TASK DESCRIPTION ▸ Go through the records and copy each line where the string "field" occurs.

MATERIALS PROVIDED ▸
=== Section Start ===
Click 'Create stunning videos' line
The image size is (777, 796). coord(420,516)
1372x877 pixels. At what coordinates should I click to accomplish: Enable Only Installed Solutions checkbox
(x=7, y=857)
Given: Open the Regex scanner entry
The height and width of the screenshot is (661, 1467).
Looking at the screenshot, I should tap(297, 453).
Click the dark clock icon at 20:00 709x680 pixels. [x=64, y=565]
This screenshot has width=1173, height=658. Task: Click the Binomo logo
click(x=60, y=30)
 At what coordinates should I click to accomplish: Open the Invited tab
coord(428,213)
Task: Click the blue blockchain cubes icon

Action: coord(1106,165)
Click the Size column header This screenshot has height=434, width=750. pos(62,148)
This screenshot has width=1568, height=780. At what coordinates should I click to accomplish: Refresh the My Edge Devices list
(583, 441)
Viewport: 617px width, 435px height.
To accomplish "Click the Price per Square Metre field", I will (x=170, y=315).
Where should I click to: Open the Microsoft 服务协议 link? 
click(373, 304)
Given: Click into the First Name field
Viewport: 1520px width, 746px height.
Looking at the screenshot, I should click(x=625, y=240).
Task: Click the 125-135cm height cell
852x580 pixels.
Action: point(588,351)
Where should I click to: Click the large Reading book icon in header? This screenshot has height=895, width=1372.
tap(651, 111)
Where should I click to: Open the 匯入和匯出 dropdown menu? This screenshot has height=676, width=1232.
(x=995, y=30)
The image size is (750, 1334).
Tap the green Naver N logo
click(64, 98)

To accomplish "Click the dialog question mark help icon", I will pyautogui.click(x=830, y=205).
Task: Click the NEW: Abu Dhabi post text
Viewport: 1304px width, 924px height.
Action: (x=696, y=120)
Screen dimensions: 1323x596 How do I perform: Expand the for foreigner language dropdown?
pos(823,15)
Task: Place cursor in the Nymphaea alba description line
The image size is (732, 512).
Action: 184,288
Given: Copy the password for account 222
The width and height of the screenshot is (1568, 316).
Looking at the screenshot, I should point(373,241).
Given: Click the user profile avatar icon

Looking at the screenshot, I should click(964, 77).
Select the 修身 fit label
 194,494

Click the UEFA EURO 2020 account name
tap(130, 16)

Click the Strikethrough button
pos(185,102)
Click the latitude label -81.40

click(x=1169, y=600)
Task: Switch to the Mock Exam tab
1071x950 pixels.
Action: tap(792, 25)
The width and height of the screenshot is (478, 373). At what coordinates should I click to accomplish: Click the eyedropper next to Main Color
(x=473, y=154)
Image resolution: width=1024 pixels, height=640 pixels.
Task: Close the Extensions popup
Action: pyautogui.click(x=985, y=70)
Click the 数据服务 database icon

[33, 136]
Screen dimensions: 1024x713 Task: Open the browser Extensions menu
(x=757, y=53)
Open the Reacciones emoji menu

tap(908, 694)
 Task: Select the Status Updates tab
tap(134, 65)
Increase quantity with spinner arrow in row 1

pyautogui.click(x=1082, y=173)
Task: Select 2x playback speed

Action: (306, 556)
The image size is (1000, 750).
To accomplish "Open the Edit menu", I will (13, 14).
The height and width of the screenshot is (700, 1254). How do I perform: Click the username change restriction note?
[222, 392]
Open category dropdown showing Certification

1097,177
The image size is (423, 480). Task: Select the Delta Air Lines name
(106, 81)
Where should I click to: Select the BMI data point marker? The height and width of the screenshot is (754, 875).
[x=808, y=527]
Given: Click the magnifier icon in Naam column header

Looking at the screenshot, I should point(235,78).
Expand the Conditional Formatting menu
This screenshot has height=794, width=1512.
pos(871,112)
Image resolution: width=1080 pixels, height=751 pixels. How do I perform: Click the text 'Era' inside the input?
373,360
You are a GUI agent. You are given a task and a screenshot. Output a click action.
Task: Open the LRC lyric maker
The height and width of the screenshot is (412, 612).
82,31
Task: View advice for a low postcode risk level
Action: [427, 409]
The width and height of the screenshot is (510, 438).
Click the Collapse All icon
=== Section End ===
ANSWER SPACE ▸
To accomplish "Click the Price per Square Metre field", I will (x=170, y=315).
Given: Click into the First Name field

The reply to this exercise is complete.